The "Feminist Writings" of Hateful, Vulgar Edwards' Bloggers "Deemed Anti-Catholic"
Free the John Edwards two!
The New York Times political blog "The Caucus" and editor Kate Phillips seemed to sympathize with two bloggers, Andrea Marcotte and Melissa McEwan, who recently quit the John Edwards for president campaign after coming under fire for bigoted, irresponsible, and vulgar statements they'd written on their own blogs in the past.
Marcotte quit Monday night after coming under fire for her incendiary and vulgar postings on the Catholic Church, and last night Melissa McEwan, who once blogged against Bush's "wingnut Christofascist base," followed her out the door.
"Melissa McEwan, a blogger at Shakespeare's Sister, who came under fire from a conservative Catholic group, along with Amanda Marcotte, of Pandagon, once both were hired onto John Edwards's presidential campaign staff, has also decided to quit.
"Her statement on her blog is a little different, citing the onslaught of, well, she might see it as hate-mail or worse, descending into her email and onto the blog against her. We've seen much of it deluging our own website. Civility, we would once again mention, seems a lost concept, no matter whose set of beliefs are held dear, or whose writings are found objectionable. (We are in no way taking sides, just offering up, yet again, the observation that the online conversation has devolved into truly abhorrent language.)"
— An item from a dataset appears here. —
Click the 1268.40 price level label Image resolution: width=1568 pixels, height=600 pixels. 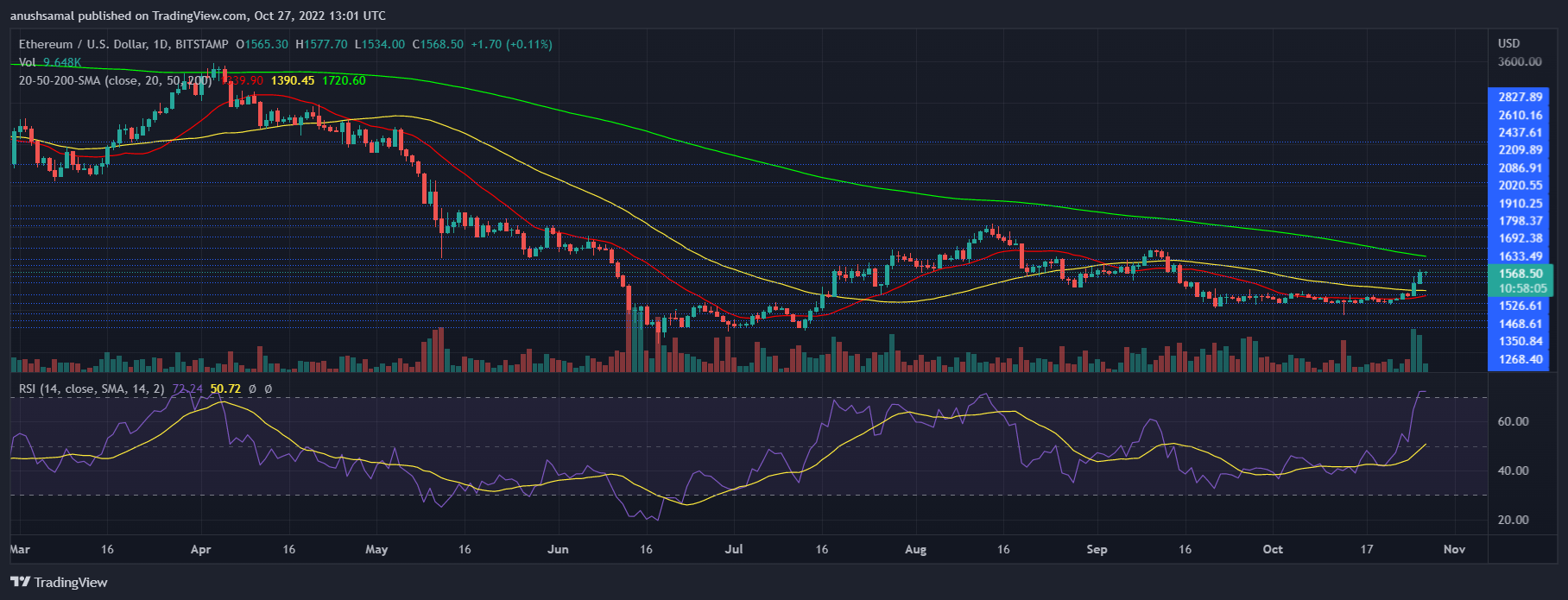pyautogui.click(x=1521, y=360)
Speaking of "truly abhorrent language," has Phillips read any of the posts by Marcotte and McEwan? Here's one, in the form of a joke:
"Q: What if Mary had taken Plan B after the Lord filled her with his hot, white, sticky Holy Spirit?
A: You'd have to justify your misogyny with another ancient mythology."
Phillips benignly calledsuch offensive rants "feminist writings."
"Well, both women - whose feminist writings were deemed anti-Catholic by Mr. Donohue and at times offensive by others and many not - at first allowed Mr. Edwards's campaign to publish statements by them saying their personal views or past writings would not color their work on the campaign. And they both asserted they were not denigrating any faith or any person of faith."
That's ridiculous, and Phillips should have enough journalistic chops to say so. How can the above "joke" from Marcotte's personal blog be interpreted any other way but as denigrating faith?
Phillips put the blame on conservative bloggers for having the bad manners to make a fuss: "That didn't stop conservative bloggers from flogging the issue. And that didn't stop bloggers on all sides from posturing on one side or the other. And it didn't stop even our readers from objecting on one side or the other, sometimes to the point where we couldn't publish their obscene remarks." Is obscenity the reason the Caucus blog won't reprint the offensive anti-religious comments from Marcotte and McEwan?
In conclusion, Phillips plays the female card: "The epilogue to this? I'm not sure. Some will indeed claim victory; some will counsel that political campaigns have to vet and vet and vet any staff; others will feel doomed in defeat of what was seen as an arm around new - especially rare female - voices in the blogosphere by politicians."